Confusion Clarification
Pars tensa vs pars flaccida Tensa = lower, has fibrous layer; flaccida = upper (Shrapnell's), no fibrous layer → cholesteatoma
Safe vs dangerous quadrant Anteroinferior/posteroinferior safe for myringotomy; posterosuperior dangerous
Tensor tympani vs stapedius nerves Tensor tympani = V3; stapedius = VII
Malleus/incus vs stapes origin Malleus+incus = 1st arch; stapes = 2nd arch
Perilymph vs endolymph Perilymph high Na⁺ (like ECF); endolymph high K⁺ (like ICF)

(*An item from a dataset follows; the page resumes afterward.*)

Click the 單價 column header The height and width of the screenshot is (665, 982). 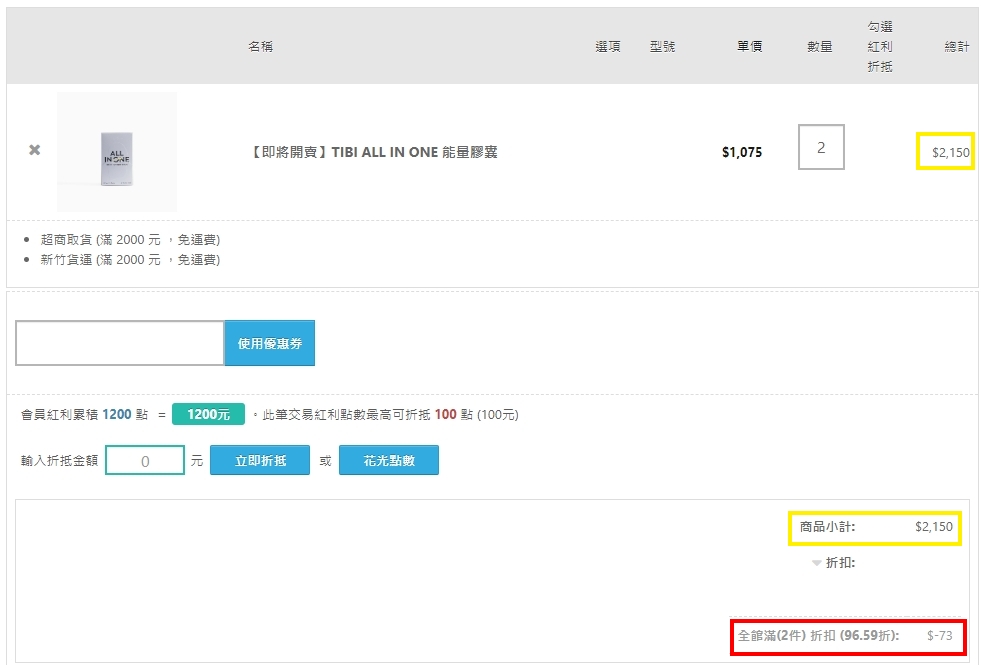pyautogui.click(x=749, y=47)
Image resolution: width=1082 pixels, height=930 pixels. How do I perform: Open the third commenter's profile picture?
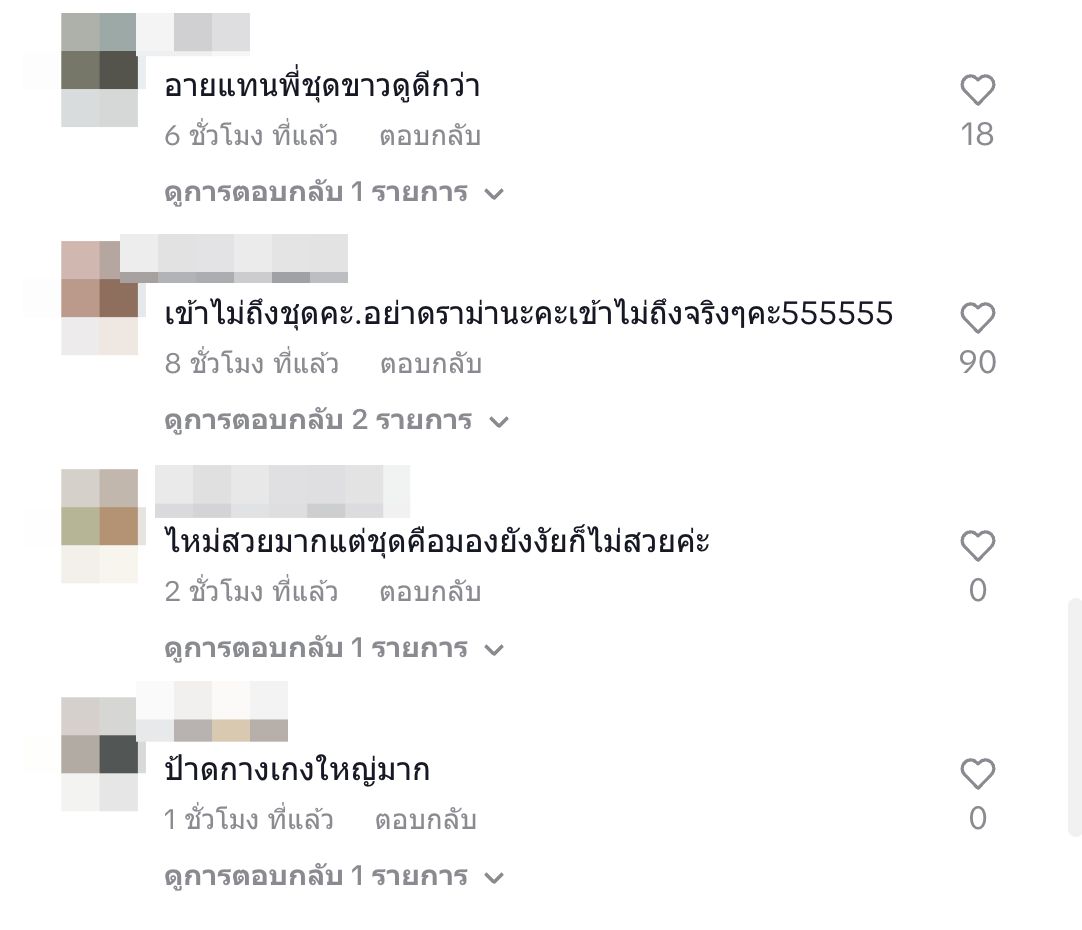point(99,526)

Recently asked / exam angle

  • Cone of light location → anteroinferior quadrant (repeat favourite).
  • Eustachian tube in children → shorter, wider, more horizontal (~10°) → recurrent otitis media.
  • Number of cochlear turns → 2¾ (2.5–2.75).
  • Smallest bone / smallest muscle → stapes / stapedius.
  • Commonest site of facial nerve dehiscence → tympanic segment (over oval window).
  • Nerve supply of stapedius → facial nerve; lesion → hyperacusis.
  • Arnold's nerve (auricular branch of vagus) → reflex cough on EAC stimulation; Jacobson's nerve (IX) on promontory → referred otalgia and middle-ear sensation.
  • Areal ratio of TM:footplate → ~17–21:1 for impedance matching.
  • Labyrinthine artery from AICA → end artery → SSNHL.
  • Pull pinna up-back-out in adults, down-back in children for otoscopy.
  • High-frequency hearing loss localises to basal turn of cochlea (tonotopy).

Rapid revision

  1. EAC ≈ 24 mm; outer 1/3 cartilage, inner 2/3 bone; isthmus is the narrowest part where foreign bodies lodge.
  2. Pinna is elastic cartilage; lobule has no cartilage; subperichondrial haematoma → cauliflower ear.
  3. TM has 3 layers; pars flaccida (Shrapnell's) lacks fibrous layer → attic cholesteatoma.
  4. Cone of light = anteroinferior quadrant; posterosuperior = dangerous quadrant.
  5. Ossicles lateral→medial: malleus, incus, stapes; stapes is the smallest bone in the body.
  6. Stapedius (smallest muscle) = facial nerve; tensor tympani = V3; stapedius lesion → hyperacusis.
  7. Middle-ear impedance gain ≈ 22× (25 dB); areal ratio ~17–21:1 + lever ratio 1.3:1.
  8. Facial nerve tympanic segment = commonest dehiscence; branches in order: greater petrosal → stapedius → chorda tympani.
  9. Eustachian tube: adult 36 mm, 45°; child shorter, wider, ~10° horizontal → more otitis media.
  10. Cochlea = 2¾ turns; scala vestibuli & tympani meet at the helicotrema; helicobasilar tonotopy (base = high pitch).
  11. Perilymph = high Na⁺; endolymph = high K⁺ (stria vascularis makes it; +80 mV endocochlear potential).
  12. Labyrinthine artery (from AICA) is an end artery — no collaterals → sudden SNHL; imaging: HRCT for bone, MRI for membranous labyrinth/IAC.